The attacks could hurt group disability agents and brokers, according to William Kayatta Jr., a Portland, Maine, insurance defense lawyer.
A ban on group disability discretionary clauses could make group disability insurance policies more rigid, more expensive and harder to find, Kayatta says. "Most brokers dont like having the menu of what they can offer employers reduced."
A disability policy discretionary clause usually states that the insurer has the authority to interpret policy provisions and determine whether claimants are eligible for benefits.
If a group disability plan has no discretionary clause, a judge can review a benefits dispute involving the plan from scratch, or "de novo," legal experts say.

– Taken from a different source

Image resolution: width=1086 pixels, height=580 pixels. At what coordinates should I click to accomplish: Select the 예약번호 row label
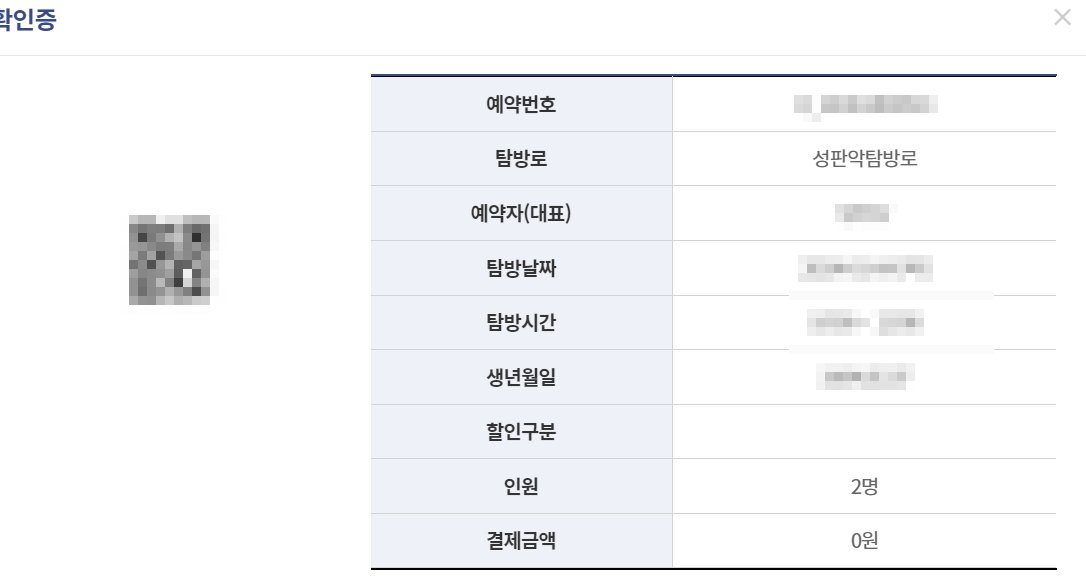[521, 103]
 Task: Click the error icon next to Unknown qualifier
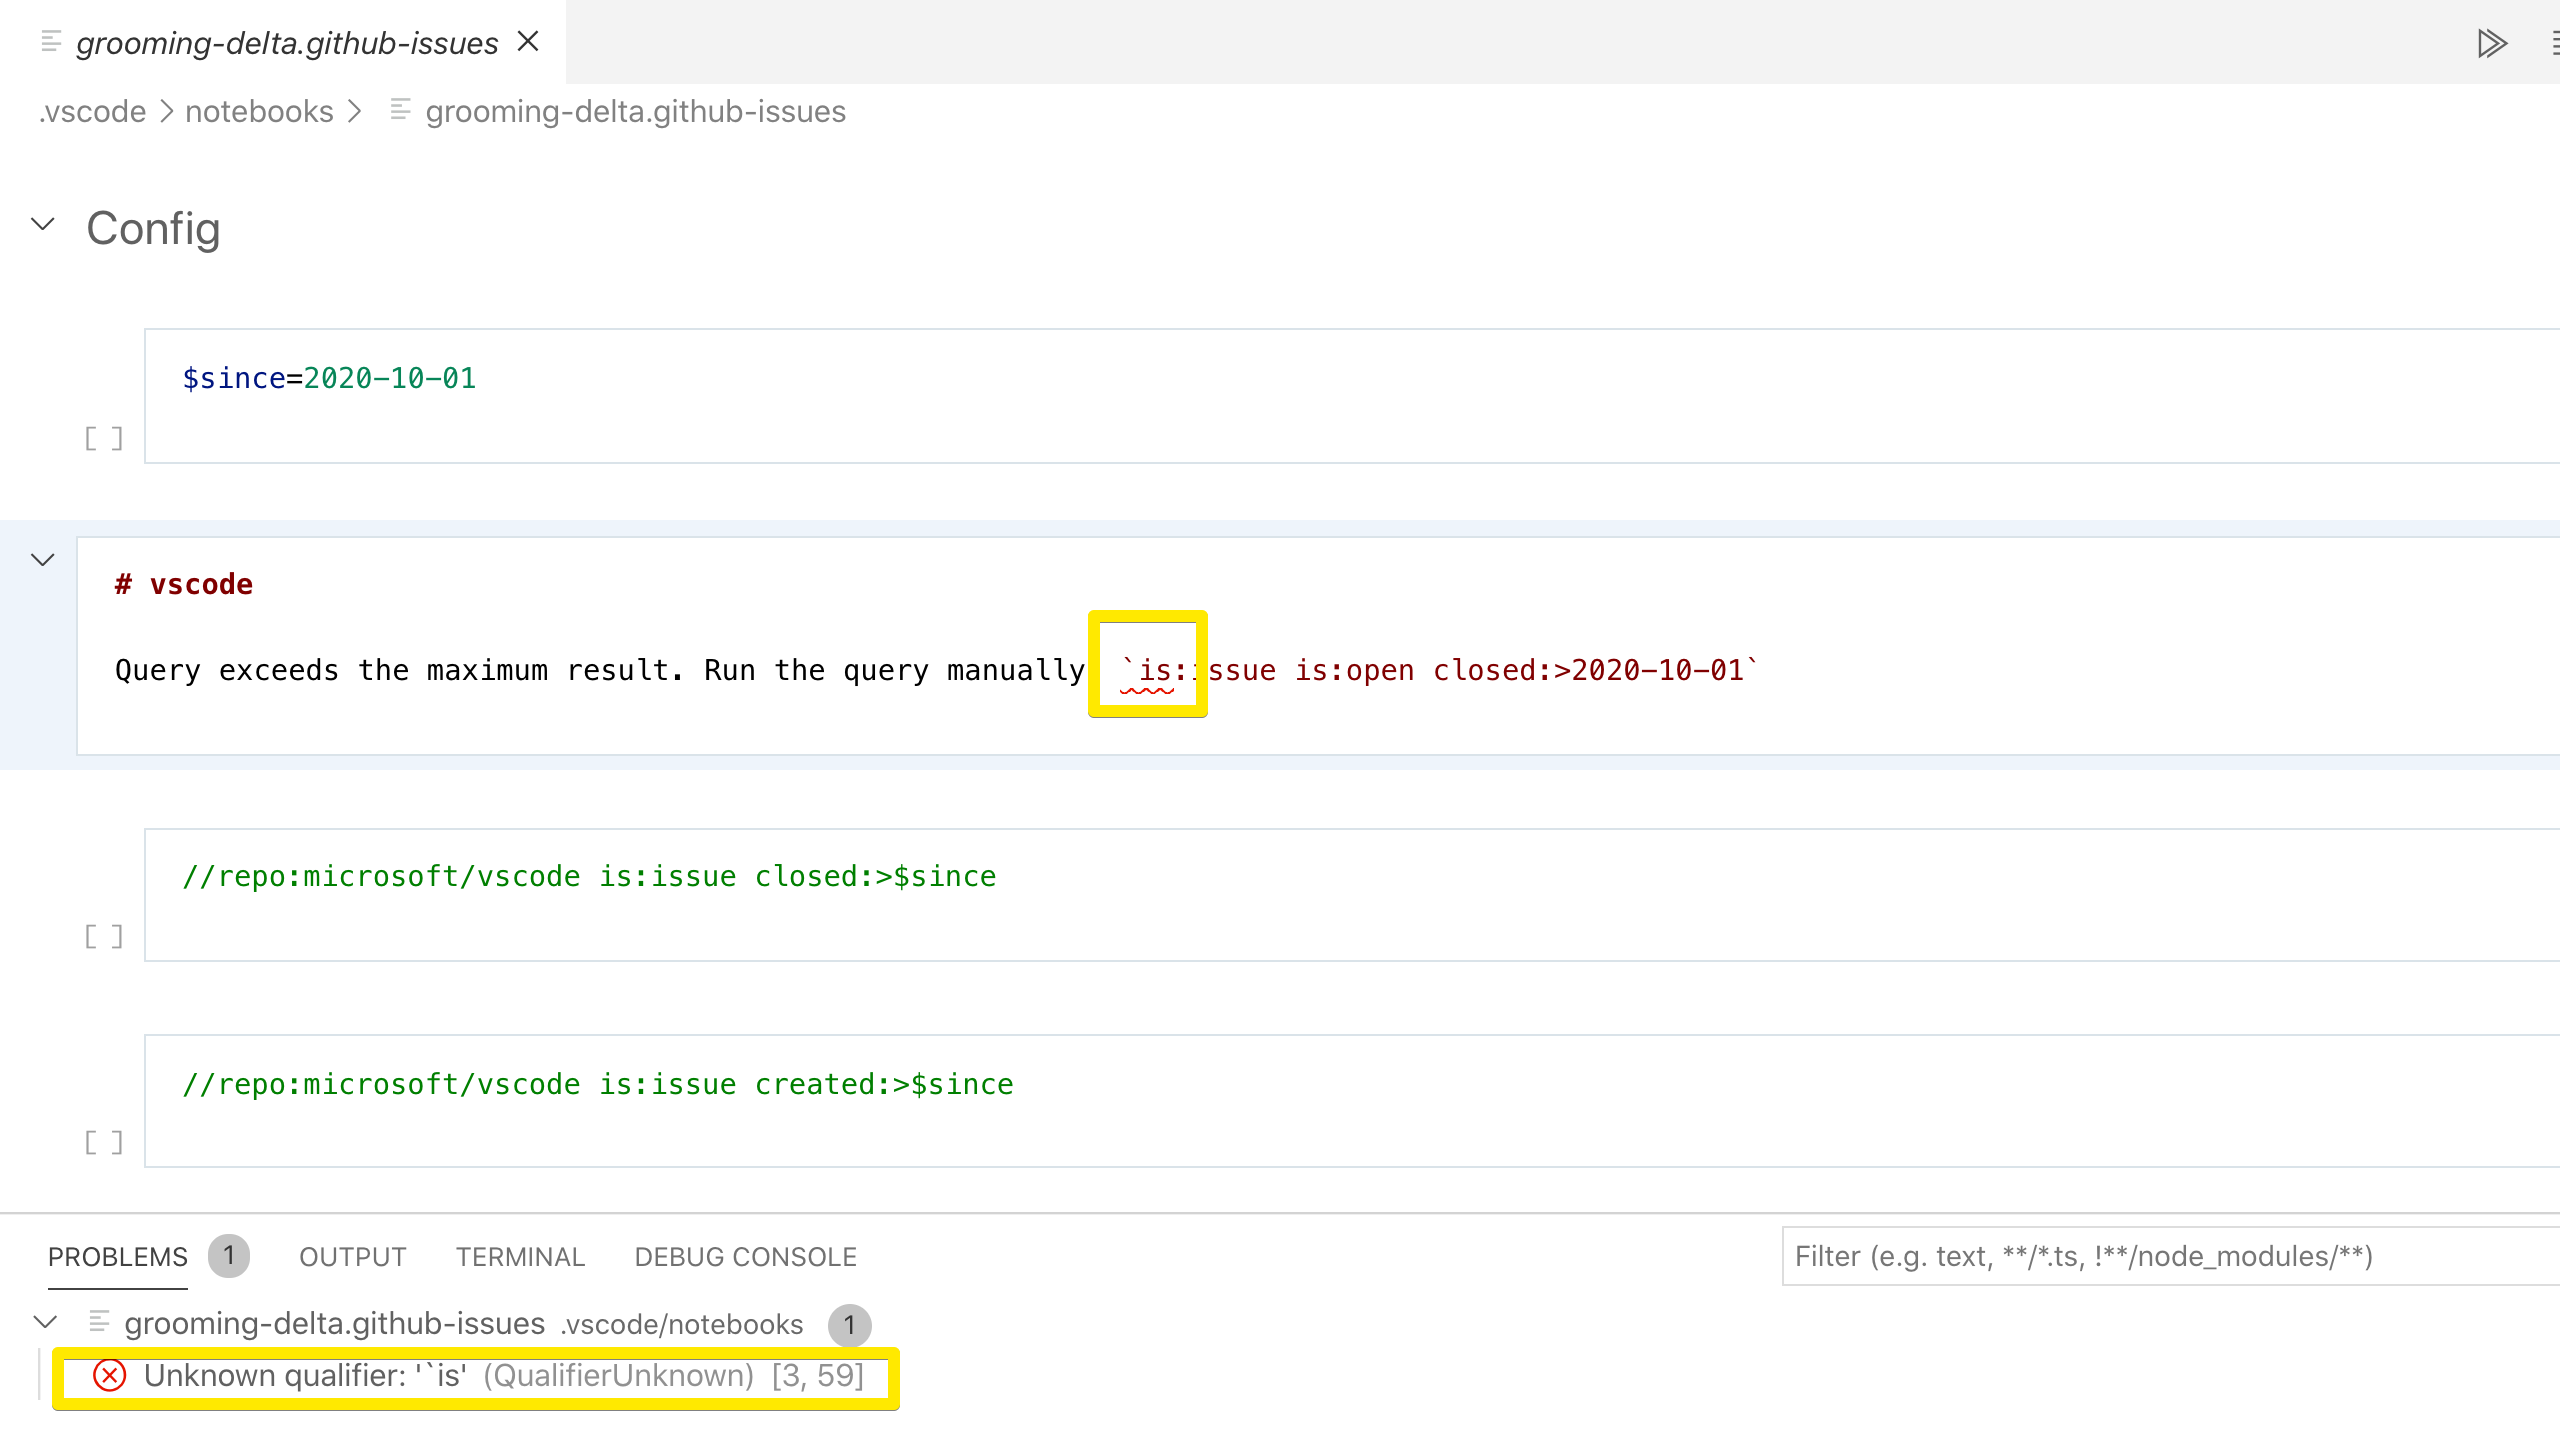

If a group disability plan has a discretionary clause, the judge is supposed to defer to the plan administrator and interfere only if a benefits decision appears to be capricious, arbitrary or unreasonable.
The California Department of Insurance has issued a letter opinion and a withdrawal notice that ban the use of discretionary clauses in new and existing group disability insurance contracts.
Using a discretionary clause in any disability insurance policy is illegal in California because a discretionary clause "effectively negates operative terms of the contract" and makes the contract "unintelligible, uncertain, ambiguous, abstruse and likely to mislead the insured," writes Gary Cohen, the California departments general counsel, in the letter opinion.
Regulators from California and other states have been talking at meetings of the National Association of Insurance Commissioners, Kansas City, Mo., about promoting a national ban on disability plan discretionary clauses.
Units of UnumProvident Corp., Chattanooga, Tenn., and Hartford Financial Services Group Inc., Hartford, have requested a hearing on the withdrawal notice and are asking the California department to annul the notice.
Group disability insurers argue that a ban on discretionary clauses will take away the flexibility they need to do their jobs without doing much to help consumers.
UnumProvident believes a ban on discretionary clauses is unnecessary because "existing law requires insurers to make decisions under standards that are reasonable and supported by substantial evidence," says spokesman Jim Sabourin.
Banning discretionary clauses could hamper disability insurers efforts to provide consistent benefits packages for multi-site employers, Kayatta says.
In a world without discretionary clauses, he says, each court would, in effect, set its own group disability plan standards.
Hartfords discretionary clause "is in the best interest of the public," Hartford says in a statement.
The clause lowers the cost of disability coverage and promotes access to disability benefits by ensuring that claims are paid appropriately, Hartford says.